** Source extract **
[Start]

"Black or White" is a song by British rock band Steve Harley & Cockney Rebel, which was released in 1975 as the lead single from their fourth studio album Timeless Flight (1976). The song was written and produced by Harley.

Writing
"Black or White" was inspired by the 1925 poem "The Hollow Men" by the British poet T. S. Eliot. Harley revealed to The Observer in 1976 that T. S. Eliot is a big hero to him, and that he used the form of his poem to write "Black or White". When Harley wrote the song, he intended for it to be a future single.

Speaking of the song's lyrical message, Harley told Record Mirror & Disc in 1975,

Recording
"Black or White" was recorded at Abbey Road Studios in London. The song features a 10-piece choir, made up of members of the band and other backing vocalists, including Madeline Bell, Yvonne Keeley and Barry St. John. The song's strings were arranged by the band's keyboardist Duncan Mackay.

In a 1975 interview with Record Mirror & Disc, Harley said about the song's recording, "I worked very hard on it. I spent seven days and seven nights on the backing tracks and, over three months, I mixed it four times to get it right. The choir we used on it is very big." He added of Mackay's contributions to the track, "The [string arrangement] was done by our keyboard player, Duncan Mackay, using ten celloes and ten violas – no violins. Duncan's a Doctor of Music and knows all about these things, so he was obviously the right man for the job."

[End]

** Problem statement **
For each statement below, say whether the text about the song "Black or White" agrees with it. Answer yes or no, and quote the deciding words from the text.
1. The song was recorded at Abbey Road Studios in London.
2. Duncan Mackay's string arrangement for the track included violins.
3. The song was inspired by a poem from 1925.
The rows that follow are not needed for this work.

** Dataset rows **
[Start]

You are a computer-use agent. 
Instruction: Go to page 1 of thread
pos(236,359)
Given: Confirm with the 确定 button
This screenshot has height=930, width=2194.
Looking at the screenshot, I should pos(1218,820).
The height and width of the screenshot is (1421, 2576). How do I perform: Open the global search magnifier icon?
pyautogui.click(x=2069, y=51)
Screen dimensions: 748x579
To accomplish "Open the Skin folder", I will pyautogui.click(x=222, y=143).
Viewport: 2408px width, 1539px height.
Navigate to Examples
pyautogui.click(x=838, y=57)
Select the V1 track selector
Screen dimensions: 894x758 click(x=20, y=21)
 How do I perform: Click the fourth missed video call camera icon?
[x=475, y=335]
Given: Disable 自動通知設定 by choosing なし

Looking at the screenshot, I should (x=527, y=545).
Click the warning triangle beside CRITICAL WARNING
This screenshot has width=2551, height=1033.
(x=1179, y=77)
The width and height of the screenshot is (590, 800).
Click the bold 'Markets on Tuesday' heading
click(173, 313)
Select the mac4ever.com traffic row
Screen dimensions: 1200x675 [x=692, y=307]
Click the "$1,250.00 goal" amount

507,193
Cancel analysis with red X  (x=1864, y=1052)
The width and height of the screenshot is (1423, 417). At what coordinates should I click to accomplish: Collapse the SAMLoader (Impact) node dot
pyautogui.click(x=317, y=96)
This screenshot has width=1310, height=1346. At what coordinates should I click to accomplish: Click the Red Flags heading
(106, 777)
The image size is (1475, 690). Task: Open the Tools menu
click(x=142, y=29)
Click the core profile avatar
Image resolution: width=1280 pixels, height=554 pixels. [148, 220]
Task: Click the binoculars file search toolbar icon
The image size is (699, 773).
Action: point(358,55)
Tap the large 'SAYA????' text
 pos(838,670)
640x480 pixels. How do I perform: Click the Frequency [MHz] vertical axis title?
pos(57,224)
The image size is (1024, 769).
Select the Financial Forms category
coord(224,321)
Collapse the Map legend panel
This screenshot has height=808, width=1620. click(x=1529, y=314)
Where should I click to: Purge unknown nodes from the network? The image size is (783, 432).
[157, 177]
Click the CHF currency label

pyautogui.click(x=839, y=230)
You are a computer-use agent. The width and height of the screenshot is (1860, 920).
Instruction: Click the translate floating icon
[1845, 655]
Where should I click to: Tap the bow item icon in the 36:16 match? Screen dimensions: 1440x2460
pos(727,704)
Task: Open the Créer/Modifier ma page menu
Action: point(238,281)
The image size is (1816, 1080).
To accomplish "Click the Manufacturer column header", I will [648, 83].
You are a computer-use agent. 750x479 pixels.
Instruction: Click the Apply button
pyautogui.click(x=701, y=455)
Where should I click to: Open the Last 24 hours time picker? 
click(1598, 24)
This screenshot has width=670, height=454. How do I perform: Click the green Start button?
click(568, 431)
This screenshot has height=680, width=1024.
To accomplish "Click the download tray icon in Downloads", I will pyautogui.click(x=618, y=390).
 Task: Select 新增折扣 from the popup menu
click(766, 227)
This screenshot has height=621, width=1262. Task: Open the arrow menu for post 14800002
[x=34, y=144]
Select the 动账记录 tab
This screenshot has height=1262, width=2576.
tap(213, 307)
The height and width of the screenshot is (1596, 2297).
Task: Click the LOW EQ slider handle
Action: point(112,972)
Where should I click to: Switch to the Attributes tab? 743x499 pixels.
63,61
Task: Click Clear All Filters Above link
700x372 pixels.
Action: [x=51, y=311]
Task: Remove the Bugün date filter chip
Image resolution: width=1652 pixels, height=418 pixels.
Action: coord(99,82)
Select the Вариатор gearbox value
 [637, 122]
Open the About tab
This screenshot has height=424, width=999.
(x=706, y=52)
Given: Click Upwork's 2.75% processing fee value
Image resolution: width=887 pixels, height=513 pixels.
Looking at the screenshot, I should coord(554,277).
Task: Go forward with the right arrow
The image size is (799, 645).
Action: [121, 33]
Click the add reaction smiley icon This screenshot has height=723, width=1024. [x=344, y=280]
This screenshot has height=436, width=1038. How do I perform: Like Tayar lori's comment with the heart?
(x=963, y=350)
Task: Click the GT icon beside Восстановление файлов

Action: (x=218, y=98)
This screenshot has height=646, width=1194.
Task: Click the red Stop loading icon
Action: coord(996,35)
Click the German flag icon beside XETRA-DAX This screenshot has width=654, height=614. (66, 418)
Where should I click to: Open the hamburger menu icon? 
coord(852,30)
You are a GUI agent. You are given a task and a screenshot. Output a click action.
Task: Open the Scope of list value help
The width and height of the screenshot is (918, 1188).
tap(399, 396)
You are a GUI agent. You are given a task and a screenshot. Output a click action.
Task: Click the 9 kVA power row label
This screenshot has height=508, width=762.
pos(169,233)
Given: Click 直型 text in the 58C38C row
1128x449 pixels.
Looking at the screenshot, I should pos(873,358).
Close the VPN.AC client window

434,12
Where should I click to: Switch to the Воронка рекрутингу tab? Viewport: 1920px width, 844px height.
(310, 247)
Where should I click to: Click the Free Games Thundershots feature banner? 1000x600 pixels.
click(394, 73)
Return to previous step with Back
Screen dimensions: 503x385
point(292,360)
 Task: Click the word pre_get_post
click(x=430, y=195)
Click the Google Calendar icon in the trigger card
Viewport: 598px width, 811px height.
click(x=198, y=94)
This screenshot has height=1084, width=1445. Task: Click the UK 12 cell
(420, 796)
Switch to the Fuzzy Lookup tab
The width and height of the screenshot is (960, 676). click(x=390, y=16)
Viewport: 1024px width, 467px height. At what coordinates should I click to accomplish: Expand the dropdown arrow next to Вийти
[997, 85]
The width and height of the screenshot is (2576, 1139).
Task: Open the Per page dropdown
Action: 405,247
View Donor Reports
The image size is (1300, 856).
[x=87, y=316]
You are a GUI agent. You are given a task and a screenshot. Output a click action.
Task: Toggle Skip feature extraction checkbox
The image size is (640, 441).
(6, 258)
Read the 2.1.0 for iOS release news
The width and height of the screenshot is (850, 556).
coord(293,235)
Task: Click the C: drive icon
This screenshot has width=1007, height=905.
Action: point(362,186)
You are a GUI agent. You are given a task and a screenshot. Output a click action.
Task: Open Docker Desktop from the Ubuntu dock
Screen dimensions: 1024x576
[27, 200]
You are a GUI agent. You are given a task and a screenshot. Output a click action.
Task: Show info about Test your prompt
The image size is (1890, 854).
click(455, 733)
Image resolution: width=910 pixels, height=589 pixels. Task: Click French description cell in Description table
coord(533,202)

[End]

** Written solution **
1. Yes: "was recorded at Abbey Road Studios in London"
2. No: "using ten celloes and ten violas – no violins"
3. Yes: "was inspired by the 1925 poem "The Hollow Men""